One might wonder how college and cheerleading can be alike but somehow they crossed paths. If making fun of cheerleaders with their short skirts and high pony tails was a sport than I'd be the captain. Nothing made me more annoyed then a fake smile plastered on a girls face, yelling at you to cheer with them about a sport they could care less about, and not know less about. Still, one afternoon during lunch, I came up with an idea. Join Cheerleading. I practiced and even wore the short skirt rimmed with our crimson pride. I cringe everytime I look back at this. First day of practice, my hair had an orange streak in the bottom, for shoes I had converse and I always had my nirvana tee on. Over time, the orange faded, new hair dye was added. Before long I looked like the average brainless teenager.  Gracie was my best friend growing up. I always looked forward to our sleepovers, planning days in advance. As we grew up, we grew apart in friendship, and in our choice of activities. She always did sports, that was her thing. I just read, and did stupid things with my friends. When I started to stay at her house, we shared a room. We would stay up for hours at night, making me corrupt her bedtime. I never had one, so this was all new to me. I always envied how bold and outgoing she was, that might have been one of the reasons I was trying to change.  In the end, my fake hair and fake smile may have fooled the coaches, but in no way had it fooled me. I quit. And felt fulfillment, in my under achieving ways. As a quitter the only thing to do was drink. Drink my problems away. Which brings me to my last cousin. Abby.
Abby may just be my favorite cousin. When I was young..er I designed a duct tape dress for her to wear in the wearable arts show. No, I was not a hippy protesting against clothes, this was simply a huge classroom project. It even had it's own name, that today still makes all DZ middle schooler's hairs stand up when ever it's said aloud. Ropes is what it was called. Right of passage… was what it stood for, but really to every 8th grader it stood for one thing. Pass this project and you are allowed into the gates of high school, other wise known as a four year hell period full of gossip, drama, and boys with raging hormones. Flunk this, and you might as well get a McDonalds application, because they're the only ones that will let you in if that. When it came down to the day of the show, my aunt told me that abby looked up to me. I was shocked. I didn't believe this until the day abby came to me for help.  She was upset, being a 5th grader and not having a boyfriend. Her friends had deemed her uncool and hid from her on the bus. I assured her that those girls will soon realize that friends is what you need in life, but it may take until these boys drop their sorry asses. Of course I said it in a different manner, but the point was clear.

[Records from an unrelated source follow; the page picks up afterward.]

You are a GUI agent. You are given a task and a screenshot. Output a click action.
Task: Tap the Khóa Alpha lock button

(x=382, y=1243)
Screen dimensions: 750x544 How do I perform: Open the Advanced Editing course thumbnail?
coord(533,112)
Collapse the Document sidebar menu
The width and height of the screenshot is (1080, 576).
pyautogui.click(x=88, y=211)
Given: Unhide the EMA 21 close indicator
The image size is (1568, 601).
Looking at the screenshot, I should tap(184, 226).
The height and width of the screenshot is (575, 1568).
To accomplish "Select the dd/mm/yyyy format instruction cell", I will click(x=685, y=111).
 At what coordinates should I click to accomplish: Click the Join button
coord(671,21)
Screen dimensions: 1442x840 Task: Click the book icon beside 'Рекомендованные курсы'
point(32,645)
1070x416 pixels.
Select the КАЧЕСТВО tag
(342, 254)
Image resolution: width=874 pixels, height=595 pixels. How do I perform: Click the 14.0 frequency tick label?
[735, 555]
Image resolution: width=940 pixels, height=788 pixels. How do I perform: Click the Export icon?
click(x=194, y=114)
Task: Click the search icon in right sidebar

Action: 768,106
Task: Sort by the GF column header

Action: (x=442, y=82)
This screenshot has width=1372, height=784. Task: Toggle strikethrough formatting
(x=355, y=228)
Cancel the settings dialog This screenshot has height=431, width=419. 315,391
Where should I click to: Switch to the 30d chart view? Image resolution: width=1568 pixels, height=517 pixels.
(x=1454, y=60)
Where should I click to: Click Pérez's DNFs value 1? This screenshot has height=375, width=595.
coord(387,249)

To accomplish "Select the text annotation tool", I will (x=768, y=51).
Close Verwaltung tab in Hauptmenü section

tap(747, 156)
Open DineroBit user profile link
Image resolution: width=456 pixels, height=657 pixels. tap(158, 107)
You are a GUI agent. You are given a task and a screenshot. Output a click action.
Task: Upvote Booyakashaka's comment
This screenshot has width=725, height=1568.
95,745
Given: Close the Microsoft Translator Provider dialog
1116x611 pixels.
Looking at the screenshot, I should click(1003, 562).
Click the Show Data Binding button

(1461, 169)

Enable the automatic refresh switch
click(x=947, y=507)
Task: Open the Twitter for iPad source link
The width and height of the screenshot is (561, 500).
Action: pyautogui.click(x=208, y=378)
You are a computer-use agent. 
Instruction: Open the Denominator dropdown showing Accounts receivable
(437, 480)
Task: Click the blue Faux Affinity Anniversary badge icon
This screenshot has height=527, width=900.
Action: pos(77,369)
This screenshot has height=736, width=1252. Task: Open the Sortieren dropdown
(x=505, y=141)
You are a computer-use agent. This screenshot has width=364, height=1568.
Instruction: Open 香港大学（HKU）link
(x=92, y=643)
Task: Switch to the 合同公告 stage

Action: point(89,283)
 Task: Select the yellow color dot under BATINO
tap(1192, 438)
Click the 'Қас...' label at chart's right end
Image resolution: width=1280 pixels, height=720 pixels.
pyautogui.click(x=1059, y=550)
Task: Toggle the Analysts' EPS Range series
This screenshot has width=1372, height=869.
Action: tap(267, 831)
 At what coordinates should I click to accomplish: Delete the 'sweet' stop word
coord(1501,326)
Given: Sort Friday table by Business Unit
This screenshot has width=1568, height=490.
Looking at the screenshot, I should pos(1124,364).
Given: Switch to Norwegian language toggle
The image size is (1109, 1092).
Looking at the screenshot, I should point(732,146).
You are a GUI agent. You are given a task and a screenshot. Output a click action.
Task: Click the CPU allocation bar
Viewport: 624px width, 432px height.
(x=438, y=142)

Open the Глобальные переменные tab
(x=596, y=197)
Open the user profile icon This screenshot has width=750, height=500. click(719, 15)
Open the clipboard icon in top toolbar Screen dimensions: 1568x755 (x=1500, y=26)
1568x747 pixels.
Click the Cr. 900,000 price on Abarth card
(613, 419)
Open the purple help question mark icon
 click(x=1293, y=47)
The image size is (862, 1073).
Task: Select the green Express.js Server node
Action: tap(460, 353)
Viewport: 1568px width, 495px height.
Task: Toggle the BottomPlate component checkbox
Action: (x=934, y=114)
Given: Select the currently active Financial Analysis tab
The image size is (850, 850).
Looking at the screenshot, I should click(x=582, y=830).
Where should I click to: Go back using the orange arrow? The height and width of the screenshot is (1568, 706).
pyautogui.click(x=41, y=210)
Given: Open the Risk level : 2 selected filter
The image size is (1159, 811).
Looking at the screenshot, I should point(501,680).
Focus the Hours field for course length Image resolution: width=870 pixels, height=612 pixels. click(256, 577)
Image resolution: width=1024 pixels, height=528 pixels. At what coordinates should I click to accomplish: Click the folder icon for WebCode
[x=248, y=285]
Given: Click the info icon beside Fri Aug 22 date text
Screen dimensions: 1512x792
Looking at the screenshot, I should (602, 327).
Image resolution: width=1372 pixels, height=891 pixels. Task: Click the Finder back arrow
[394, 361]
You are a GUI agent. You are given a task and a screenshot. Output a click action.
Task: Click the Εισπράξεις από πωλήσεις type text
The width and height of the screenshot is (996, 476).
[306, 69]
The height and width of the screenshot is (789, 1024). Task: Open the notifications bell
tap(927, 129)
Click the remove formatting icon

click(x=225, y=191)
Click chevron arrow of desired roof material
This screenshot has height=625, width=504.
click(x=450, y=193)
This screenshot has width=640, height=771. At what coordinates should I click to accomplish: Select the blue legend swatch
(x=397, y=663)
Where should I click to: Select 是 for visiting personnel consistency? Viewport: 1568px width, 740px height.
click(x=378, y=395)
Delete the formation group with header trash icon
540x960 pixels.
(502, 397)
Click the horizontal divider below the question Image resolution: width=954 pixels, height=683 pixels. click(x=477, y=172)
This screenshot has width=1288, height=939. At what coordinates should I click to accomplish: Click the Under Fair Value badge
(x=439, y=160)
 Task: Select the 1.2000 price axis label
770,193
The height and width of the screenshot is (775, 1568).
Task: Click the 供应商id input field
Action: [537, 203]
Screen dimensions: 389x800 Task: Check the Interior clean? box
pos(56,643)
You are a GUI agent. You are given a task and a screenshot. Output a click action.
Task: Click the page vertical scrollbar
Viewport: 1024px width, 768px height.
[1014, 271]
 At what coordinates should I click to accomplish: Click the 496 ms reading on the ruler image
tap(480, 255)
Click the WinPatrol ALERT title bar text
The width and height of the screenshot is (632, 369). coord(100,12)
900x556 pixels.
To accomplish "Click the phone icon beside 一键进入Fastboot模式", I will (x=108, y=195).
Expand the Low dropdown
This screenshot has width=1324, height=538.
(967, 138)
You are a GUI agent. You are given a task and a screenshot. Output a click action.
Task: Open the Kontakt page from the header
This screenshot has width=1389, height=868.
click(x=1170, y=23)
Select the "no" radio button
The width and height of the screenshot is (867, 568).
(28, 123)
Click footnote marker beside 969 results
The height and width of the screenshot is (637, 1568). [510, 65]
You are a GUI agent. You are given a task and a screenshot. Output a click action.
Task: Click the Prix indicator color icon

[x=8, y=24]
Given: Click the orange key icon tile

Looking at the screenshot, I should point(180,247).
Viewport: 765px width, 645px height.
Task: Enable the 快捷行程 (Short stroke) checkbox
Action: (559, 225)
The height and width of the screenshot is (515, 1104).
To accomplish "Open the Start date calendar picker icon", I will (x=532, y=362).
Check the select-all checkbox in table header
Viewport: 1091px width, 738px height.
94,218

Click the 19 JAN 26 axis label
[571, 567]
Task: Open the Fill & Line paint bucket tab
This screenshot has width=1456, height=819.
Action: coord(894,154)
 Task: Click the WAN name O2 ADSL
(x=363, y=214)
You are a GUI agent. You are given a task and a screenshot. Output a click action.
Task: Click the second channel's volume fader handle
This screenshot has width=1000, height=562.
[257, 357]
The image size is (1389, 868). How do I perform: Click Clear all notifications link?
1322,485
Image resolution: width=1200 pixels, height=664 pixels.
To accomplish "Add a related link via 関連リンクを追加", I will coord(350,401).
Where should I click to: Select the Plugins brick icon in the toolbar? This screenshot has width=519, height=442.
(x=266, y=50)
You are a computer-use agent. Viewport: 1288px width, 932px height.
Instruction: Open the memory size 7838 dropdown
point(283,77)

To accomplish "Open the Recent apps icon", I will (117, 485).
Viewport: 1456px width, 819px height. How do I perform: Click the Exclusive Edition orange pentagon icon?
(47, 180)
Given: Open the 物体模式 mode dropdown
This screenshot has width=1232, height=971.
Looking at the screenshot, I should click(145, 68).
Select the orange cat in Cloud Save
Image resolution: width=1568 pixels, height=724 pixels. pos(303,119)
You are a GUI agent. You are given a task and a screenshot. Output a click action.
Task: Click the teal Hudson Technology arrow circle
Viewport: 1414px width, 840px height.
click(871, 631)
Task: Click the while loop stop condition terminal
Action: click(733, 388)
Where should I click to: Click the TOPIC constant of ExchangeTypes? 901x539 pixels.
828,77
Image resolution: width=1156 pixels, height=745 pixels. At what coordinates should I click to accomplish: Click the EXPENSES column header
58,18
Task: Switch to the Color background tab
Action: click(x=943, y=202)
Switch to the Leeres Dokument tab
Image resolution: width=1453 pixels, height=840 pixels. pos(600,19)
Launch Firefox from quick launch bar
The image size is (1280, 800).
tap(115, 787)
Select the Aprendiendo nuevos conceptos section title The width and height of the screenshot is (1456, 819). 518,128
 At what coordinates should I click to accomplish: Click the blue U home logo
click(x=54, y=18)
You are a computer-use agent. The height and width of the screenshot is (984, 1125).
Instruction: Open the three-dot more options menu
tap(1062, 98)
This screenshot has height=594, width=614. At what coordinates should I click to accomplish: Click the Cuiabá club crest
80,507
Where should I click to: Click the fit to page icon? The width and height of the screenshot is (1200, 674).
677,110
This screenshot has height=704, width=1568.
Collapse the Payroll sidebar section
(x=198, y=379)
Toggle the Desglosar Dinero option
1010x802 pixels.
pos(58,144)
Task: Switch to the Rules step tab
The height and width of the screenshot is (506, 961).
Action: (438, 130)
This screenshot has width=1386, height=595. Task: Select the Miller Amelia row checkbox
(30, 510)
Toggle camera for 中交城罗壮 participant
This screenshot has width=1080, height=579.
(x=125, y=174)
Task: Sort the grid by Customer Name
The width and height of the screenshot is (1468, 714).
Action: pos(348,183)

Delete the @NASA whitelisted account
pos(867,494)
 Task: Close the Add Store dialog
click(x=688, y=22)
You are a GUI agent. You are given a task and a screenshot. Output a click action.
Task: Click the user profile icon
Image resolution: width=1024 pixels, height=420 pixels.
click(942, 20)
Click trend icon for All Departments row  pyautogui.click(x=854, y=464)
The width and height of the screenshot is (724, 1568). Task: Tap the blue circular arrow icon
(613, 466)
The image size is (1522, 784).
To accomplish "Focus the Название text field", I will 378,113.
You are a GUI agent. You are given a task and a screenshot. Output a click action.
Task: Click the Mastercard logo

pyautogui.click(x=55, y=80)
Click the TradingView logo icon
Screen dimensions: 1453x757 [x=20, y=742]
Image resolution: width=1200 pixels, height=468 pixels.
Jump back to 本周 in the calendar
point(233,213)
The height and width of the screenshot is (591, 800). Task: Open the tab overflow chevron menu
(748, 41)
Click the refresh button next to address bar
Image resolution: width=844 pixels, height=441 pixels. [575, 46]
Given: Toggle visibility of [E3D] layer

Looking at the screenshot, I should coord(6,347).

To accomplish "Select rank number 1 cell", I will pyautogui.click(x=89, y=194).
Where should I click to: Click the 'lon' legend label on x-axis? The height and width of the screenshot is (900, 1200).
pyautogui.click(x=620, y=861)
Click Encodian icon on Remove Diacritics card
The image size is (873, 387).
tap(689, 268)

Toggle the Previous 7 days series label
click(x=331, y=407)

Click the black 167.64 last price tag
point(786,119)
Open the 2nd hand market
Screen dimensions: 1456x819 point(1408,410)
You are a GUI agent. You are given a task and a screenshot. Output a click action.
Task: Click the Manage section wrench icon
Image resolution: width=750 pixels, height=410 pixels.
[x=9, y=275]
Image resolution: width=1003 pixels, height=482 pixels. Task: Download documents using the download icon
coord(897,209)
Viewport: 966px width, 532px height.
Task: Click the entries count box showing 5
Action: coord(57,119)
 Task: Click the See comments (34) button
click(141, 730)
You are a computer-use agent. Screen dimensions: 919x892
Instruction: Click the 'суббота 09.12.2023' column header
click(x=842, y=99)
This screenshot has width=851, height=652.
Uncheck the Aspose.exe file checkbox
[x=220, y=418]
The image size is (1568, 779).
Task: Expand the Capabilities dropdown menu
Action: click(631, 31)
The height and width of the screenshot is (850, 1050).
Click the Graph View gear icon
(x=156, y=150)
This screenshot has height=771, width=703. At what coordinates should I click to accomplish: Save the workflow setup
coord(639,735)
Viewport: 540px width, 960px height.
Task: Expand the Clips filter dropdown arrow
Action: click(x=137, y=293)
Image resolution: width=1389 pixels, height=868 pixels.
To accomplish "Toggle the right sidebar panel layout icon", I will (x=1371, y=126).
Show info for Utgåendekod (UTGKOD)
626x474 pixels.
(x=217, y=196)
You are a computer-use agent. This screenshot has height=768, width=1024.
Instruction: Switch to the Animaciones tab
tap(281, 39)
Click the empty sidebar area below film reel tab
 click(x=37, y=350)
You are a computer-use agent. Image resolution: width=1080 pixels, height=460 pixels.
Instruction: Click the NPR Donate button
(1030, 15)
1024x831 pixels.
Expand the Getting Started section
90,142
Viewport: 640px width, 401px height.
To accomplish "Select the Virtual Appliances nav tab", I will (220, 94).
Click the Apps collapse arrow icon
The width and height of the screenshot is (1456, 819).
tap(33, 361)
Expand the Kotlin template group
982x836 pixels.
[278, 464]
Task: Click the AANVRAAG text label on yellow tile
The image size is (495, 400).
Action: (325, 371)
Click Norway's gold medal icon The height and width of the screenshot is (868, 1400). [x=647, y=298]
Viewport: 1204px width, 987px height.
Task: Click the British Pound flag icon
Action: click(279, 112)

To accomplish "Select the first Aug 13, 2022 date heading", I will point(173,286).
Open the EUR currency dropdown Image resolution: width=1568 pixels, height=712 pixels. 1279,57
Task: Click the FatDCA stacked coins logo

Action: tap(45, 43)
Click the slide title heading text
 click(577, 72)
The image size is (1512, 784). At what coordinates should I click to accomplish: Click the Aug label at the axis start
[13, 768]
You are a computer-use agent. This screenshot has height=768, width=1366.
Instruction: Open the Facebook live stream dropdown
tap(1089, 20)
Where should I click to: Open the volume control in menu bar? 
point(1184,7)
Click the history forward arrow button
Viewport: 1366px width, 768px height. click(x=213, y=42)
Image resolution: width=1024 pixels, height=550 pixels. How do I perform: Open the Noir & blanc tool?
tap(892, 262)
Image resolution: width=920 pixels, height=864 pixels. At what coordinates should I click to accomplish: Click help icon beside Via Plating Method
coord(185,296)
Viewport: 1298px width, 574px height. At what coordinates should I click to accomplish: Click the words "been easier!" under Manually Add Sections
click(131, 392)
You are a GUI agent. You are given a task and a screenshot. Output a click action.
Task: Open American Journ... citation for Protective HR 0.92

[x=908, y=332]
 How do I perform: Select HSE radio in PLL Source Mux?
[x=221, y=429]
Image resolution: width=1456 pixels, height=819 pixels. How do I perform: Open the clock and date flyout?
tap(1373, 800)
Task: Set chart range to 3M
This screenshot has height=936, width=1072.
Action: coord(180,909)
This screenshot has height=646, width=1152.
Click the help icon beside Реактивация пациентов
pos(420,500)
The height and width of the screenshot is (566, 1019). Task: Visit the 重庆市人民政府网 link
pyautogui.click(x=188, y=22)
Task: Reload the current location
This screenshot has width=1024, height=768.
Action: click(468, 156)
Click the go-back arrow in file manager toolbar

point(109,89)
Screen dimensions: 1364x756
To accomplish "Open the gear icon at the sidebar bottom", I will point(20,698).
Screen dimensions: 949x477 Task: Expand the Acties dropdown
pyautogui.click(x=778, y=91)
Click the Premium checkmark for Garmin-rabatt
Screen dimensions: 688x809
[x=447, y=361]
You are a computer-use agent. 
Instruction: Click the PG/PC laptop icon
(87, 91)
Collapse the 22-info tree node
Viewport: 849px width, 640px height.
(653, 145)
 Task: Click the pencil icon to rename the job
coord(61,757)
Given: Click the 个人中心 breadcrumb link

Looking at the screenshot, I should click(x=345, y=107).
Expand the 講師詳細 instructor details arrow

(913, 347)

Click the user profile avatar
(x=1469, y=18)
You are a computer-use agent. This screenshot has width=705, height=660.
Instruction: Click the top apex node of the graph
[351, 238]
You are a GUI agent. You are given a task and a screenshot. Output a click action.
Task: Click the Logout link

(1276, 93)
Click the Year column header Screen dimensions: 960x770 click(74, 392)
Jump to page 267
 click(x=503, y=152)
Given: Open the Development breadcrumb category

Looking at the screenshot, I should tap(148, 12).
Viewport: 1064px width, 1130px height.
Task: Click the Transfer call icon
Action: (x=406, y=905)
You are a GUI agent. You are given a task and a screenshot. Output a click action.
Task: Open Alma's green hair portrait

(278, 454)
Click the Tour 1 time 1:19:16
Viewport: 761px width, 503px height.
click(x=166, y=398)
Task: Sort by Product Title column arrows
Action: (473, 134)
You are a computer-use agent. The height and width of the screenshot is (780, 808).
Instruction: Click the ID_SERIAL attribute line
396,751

I wish I could stop right here, and tell you my life became a hell of a lot more innocent, and more enjoyable, but that would be lie. If anything, it got worse. 
I tried to be independent. With my cockiness, I thought I had even fooled myself. I tried for even more, I tried to be the best. Not the best of me, but the best I thought I should be. I faked a new me, wasting all of my work money on new clothes. Until one night, I stumbled onto the path of crazy ass drunk white girl. I still don't remember that night. But from what everyone kept telling me the next day at school, I had made a complete fool of myself. Black outs save the drunk and stupid from their foolishness to die from embarrassment. I realized, this is not who my little cousin looked up to. I had become just like the girls who hid from her. I was not me, I was trying to put up an act just to get by. I will always regret this, but it just might have saved me from worse, which I know is actually possible. Everyday, I try to act as if abby can see me, see my choices. Would she approve of this girl, is this really me? abby accepted me, with my dry sarcasm, my little kid attitude, and my actions. I will always try to stay the best of me, where ever I go, I have that little girl in my heart, allowing me to love myself the best of my ability.